しかしこのままだと確実に、両者沈黙ルートになってしまうだろう。
ソレはまずい、と要は必死で頭を働かせる。

「…あ。さっき料理してやるって…」
「あぁ、言ったぜ?…もしかして俺の腕前を馬鹿にしてんのか?」

ギロリ、とあの苦手な目が要を捉える。
要は必死に首を横に振って、ソレは違うと訴える。

「そ、そうじゃなくて…。ま、政宗は殿様だから…殿様直々に料理するなんて、その、考えられなくて…」
「そう言う事か。仕方ねぇだろ、最初は兵糧の研究で始めたんだけどな、意外と面白かったからそのまま、な」

睨んだりして悪かった、と少し乱暴だが政宗は要の頭を撫でる。
成実と言い、政宗と言い…奥州の人は頭を撫でるのが好きなのだろうか?

「とりあえず今日はsimpleに煮てみるか」
「(本当に料理するんだ…)」

コンコンとカボチャを叩きながら、メニューを思案し始めた政宗の邪魔をしないよう、要は両脇にカボチャを抱えて、籠のもとへと急ぐ。
着いた先では丁度小十郎が新しい籠を用意していたところだった。

「かっ、片倉さん!これもお願いします!」
「あぁ。

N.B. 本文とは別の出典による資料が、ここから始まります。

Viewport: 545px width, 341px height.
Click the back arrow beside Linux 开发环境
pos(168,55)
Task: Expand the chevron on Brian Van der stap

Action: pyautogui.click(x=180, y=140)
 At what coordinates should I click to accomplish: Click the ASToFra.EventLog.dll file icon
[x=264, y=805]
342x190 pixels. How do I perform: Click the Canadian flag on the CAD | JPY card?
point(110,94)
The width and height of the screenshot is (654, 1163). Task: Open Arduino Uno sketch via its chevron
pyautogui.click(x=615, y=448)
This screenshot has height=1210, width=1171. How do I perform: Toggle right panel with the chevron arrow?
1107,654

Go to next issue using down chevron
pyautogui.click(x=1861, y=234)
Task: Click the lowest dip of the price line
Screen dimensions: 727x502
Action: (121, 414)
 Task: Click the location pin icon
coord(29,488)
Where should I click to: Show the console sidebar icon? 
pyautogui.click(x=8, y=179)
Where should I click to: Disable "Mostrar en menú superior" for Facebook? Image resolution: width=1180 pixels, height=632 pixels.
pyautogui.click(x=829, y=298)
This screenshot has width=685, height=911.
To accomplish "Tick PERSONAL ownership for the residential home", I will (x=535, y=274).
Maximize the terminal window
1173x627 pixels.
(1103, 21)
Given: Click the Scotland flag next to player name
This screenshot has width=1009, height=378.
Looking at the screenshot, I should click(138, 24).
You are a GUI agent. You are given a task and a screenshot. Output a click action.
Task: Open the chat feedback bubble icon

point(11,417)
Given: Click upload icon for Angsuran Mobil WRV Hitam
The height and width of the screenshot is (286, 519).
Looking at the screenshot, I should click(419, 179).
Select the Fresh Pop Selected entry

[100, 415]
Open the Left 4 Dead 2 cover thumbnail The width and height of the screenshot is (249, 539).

ところで政宗様と何を話していたんだ?」
「え?えーっと、政宗って呼べと。後堅苦しいのは無しだと。今はあっちでカボチャのメニュー…献立考えてます。邪魔になるかと思って、こっちに来ました」
「そうか」

要からカボチャを受け取りながら、小十郎はこっそり安堵した。
とは言え要の言ってる内容は会話、というより政宗の発言だが。
とりあえず会話があっただけでも、大きな進歩だろう。
(実は今まで要と政宗に会話が成立した試しが無い)

「俺もこんな立派な野菜作れるかなぁ…」
「出来るんじゃねぇか?こないだやった白菜、育ってんだろ?」
「うん。種貰って蒔いて…早いのはもう芽が出てますよ」

後はー…と思い出していると、目の前にカボチャが現れた。

「Hey,要。俺を置き去りにして小十郎と楽しくtalkか?」
「うわ、政宗…そんな俺、そういうつもりじゃ…」

“メニューを考える邪魔になると思った”
ただそれだけの事が言えず、要が口ごもっていると、小十郎が助け舟を出してくれた。

「政宗様。要からカボチャの献立をお考えになっていたと聞いておりますが?」
「あぁ、それな。煮るのも考えたが、それを…」

小十郎の話に上手く食いついた政宗に要は内心、ホッとする。
そのまま「自分の畑に行く」とジェスチャーで小十郎に伝え、その場から離れた。